▶ What you have to do: Would you print the whole listing again, word for word?

▶ Given data:
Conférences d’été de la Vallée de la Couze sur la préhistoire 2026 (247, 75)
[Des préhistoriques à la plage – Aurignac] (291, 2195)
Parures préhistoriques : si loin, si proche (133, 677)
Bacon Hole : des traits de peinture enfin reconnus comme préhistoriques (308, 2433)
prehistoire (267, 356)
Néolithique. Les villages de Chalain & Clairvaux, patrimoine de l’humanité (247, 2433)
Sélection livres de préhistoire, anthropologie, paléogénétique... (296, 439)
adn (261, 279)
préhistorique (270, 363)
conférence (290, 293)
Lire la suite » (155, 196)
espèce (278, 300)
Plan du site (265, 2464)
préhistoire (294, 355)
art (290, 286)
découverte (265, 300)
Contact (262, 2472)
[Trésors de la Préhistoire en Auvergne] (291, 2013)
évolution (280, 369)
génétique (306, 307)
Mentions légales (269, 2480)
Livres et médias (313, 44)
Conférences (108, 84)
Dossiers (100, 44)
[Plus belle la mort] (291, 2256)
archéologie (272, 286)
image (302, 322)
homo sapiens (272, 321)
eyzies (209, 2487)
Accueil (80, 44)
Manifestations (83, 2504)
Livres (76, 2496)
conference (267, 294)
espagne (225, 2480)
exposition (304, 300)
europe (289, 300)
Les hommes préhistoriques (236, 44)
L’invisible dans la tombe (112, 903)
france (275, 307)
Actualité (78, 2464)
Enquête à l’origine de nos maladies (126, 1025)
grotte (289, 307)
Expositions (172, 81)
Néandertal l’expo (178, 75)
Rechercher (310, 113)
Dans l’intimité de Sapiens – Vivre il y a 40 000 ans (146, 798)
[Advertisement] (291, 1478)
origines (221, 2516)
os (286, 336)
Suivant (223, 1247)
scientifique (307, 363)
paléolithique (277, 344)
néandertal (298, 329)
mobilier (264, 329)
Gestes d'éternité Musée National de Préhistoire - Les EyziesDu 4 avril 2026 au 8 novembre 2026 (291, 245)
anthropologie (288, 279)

▶ Expected answer:
Conférences d’été de la Vallée de la Couze sur la préhistoire 2026 (247, 75)
[Des préhistoriques à la plage – Aurignac] (291, 2195)
Parures préhistoriques : si loin, si proche (133, 677)
Bacon Hole : des traits de peinture enfin reconnus comme préhistoriques (308, 2433)
prehistoire (267, 356)
Néolithique. Les villages de Chalain & Clairvaux, patrimoine de l’humanité (247, 2433)
Sélection livres de préhistoire, anthropologie, paléogénétique... (296, 439)
adn (261, 279)
préhistorique (270, 363)
conférence (290, 293)
Lire la suite » (155, 196)
espèce (278, 300)
Plan du site (265, 2464)
préhistoire (294, 355)
art (290, 286)
découverte (265, 300)
Contact (262, 2472)
[Trésors de la Préhistoire en Auvergne] (291, 2013)
évolution (280, 369)
génétique (306, 307)
Mentions légales (269, 2480)
Livres et médias (313, 44)
Conférences (108, 84)
Dossiers (100, 44)
[Plus belle la mort] (291, 2256)
archéologie (272, 286)
image (302, 322)
homo sapiens (272, 321)
eyzies (209, 2487)
Accueil (80, 44)
Manifestations (83, 2504)
Livres (76, 2496)
conference (267, 294)
espagne (225, 2480)
exposition (304, 300)
europe (289, 300)
Les hommes préhistoriques (236, 44)
L’invisible dans la tombe (112, 903)
france (275, 307)
Actualité (78, 2464)
Enquête à l’origine de nos maladies (126, 1025)
grotte (289, 307)
Expositions (172, 81)
Néandertal l’expo (178, 75)
Rechercher (310, 113)
Dans l’intimité de Sapiens – Vivre il y a 40 000 ans (146, 798)
[Advertisement] (291, 1478)
origines (221, 2516)
os (286, 336)
Suivant (223, 1247)
scientifique (307, 363)
paléolithique (277, 344)
néandertal (298, 329)
mobilier (264, 329)
Gestes d'éternité Musée National de Préhistoire - Les EyziesDu 4 avril 2026 au 8 novembre 2026 (291, 245)
anthropologie (288, 279)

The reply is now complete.